Clinical diagnosis of eczema is most commonly based on the appearance of a patient’s skin and on their family and personal history. However, because there are many similar conditions to eczema (e.g. psoriasis), your medical practitioner will have to examine your skin lesions in order to rule out alternatives problems.
They may even need to carry out a skin lesion biopsy to establish exactly what you are suffering from, although in most cases this is unlikely to be necessary.
Once your medical practitioner has established that you are indeed suffering from eczema, it is likely that they will recommend various courses of action depending upon the severity of your eczema problem.
Nevertheless, irrespective of what kind of treatment they prescribe for you, the ultimate objectives of the treatment will always be the same:
• To control and reduce itching;
• To reduce skin inflammation;
• To loosen and then remove scaly skin lesions;
• To reduce the outbreak of new lesions; and
• To clear any infection that has already set in.
There are many strategies that your medical practitioner may recommend you should adopt as a way of reducing the severity of your problem, ranging from moisturizing your skin (more of which later), applying topical pharmaceuticals, or in more serious cases, they may even recommend oral medications.
Most commonly, the medications that will be prescribed for treating your eczema are likely to be based on corticosteroids, a type of steroid hormone that is naturally produced in the adrenal cortex.

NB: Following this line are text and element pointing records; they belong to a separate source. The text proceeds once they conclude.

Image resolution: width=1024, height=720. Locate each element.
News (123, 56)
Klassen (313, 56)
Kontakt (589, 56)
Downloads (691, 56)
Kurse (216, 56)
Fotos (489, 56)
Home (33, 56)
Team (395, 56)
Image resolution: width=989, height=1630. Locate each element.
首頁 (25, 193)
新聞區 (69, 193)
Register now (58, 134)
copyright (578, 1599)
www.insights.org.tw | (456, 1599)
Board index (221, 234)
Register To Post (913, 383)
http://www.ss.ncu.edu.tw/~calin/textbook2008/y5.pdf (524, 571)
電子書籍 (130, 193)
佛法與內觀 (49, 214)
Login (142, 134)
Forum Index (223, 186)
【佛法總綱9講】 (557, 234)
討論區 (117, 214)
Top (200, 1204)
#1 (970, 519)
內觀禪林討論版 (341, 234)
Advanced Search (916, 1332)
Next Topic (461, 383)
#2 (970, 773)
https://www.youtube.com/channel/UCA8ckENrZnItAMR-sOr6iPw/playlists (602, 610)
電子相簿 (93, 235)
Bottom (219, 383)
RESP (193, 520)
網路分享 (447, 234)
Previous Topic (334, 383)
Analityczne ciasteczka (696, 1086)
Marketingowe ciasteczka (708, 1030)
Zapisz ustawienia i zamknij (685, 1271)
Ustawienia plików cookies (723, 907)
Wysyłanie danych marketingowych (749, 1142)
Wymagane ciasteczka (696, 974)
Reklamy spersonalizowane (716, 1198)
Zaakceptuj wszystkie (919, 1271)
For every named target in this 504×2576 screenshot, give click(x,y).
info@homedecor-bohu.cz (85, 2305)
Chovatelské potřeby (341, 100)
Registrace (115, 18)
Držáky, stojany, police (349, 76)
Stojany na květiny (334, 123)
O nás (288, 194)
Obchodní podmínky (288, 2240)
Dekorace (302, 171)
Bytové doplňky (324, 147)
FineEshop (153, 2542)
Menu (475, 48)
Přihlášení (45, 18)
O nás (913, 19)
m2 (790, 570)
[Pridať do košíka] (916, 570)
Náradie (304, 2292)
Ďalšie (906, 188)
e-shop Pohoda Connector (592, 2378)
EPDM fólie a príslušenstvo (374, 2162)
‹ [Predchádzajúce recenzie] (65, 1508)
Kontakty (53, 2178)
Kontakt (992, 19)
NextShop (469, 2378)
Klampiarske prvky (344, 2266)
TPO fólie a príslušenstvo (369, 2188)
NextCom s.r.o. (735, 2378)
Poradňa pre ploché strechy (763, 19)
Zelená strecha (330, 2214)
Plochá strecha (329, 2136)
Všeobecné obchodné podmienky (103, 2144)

As a first option, most medical practitioners will recommend a topical cream or ointment that is based on corticosteroids as a first-line treatment for eczema. Many such corticosteroid creams can be bought across the counter without a prescription in Western countries, which suggests (quite correctly) that the creams that you buy are not especially strong.
They are unlikely to have any particularly adverse side-effects either, but their effectiveness may be fairly limited.
If your condition continues to deteriorate or does not improve, your doctor may prescribe you a corticosteroid cream or lotion, meaning that this particular topical treatment is likely to be considerably stronger than those that you buy across the counter.
It is widely accepted within the medical community that long-term usage of corticosteroids can have adverse side-effects, such as irreversible skin thinning. Consequently, if your doctor prescribes topical corticosteroid based lotions or creams, it is likely that they will recommend that you only use them for a short period of time.